Beginning with the line that contains "Reload the current page", return every line down to the last one in the material below, exactly and with no others.

BEGIN Data for processing

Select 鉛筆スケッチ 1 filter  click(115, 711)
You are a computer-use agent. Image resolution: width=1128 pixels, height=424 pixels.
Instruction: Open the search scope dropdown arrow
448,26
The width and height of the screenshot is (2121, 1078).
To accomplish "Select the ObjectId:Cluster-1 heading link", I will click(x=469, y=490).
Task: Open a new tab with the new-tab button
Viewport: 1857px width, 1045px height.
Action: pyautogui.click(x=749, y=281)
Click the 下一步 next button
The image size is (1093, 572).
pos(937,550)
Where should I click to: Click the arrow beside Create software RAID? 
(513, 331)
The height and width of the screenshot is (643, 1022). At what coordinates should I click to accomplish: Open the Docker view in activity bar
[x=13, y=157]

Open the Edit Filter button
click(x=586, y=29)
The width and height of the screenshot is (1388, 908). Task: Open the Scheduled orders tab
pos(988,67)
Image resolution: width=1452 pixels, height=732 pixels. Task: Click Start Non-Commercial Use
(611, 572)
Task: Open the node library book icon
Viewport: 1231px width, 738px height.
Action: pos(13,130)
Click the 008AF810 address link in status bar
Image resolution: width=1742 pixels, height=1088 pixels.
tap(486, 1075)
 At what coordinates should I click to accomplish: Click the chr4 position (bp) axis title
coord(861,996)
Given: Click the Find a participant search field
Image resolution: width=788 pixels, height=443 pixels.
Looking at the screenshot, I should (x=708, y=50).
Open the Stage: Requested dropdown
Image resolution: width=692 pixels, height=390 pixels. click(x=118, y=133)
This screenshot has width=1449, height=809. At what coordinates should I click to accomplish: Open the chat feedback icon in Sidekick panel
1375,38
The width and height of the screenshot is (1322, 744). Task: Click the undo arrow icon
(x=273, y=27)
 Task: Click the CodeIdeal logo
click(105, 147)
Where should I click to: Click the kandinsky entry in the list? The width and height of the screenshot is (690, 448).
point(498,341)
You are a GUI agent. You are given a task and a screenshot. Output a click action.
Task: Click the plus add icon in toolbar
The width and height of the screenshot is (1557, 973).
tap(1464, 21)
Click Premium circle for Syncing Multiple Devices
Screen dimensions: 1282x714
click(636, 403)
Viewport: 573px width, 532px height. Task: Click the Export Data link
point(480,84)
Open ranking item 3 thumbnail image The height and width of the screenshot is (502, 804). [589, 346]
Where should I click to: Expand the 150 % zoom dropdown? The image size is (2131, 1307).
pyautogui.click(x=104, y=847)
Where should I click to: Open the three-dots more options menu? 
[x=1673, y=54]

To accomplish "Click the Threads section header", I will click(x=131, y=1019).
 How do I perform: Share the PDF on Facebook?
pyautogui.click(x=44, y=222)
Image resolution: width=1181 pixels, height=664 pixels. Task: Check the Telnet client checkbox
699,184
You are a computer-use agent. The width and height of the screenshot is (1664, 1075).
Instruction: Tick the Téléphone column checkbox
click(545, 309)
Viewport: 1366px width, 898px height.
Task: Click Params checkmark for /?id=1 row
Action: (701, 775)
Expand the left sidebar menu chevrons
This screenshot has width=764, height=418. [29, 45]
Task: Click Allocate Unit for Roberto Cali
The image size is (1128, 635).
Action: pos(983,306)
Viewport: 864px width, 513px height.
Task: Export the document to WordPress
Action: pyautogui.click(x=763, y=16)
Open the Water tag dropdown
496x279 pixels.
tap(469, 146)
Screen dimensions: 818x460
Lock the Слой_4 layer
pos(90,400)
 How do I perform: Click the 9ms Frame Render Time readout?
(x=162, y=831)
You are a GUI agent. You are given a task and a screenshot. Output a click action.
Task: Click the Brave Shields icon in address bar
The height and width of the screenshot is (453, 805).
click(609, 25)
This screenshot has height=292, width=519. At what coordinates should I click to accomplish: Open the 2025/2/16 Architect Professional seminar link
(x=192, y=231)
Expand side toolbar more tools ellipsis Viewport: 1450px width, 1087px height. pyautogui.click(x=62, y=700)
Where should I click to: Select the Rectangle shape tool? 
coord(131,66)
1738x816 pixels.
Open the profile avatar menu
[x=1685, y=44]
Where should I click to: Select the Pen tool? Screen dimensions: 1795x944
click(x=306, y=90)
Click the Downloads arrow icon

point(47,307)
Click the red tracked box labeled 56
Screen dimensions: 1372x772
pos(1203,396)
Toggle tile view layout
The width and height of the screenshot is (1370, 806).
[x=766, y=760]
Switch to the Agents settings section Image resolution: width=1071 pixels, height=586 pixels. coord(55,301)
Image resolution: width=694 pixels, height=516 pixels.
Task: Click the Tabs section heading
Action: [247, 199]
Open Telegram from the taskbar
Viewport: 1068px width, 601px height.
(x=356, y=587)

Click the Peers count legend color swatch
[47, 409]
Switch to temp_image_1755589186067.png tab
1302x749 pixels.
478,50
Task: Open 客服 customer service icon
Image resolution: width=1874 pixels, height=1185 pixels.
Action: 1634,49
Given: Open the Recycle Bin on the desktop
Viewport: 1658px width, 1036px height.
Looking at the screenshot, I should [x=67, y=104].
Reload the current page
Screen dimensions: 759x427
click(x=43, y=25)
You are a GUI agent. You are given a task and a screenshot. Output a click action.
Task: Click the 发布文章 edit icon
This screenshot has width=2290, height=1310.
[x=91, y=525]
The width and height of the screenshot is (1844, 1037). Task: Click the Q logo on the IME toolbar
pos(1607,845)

END Data for processing

▸ Response area
Reload the current page
Screen dimensions: 759x427
click(x=43, y=25)
You are a GUI agent. You are given a task and a screenshot. Output a click action.
Task: Click the 发布文章 edit icon
This screenshot has width=2290, height=1310.
[x=91, y=525]
The width and height of the screenshot is (1844, 1037). Task: Click the Q logo on the IME toolbar
pos(1607,845)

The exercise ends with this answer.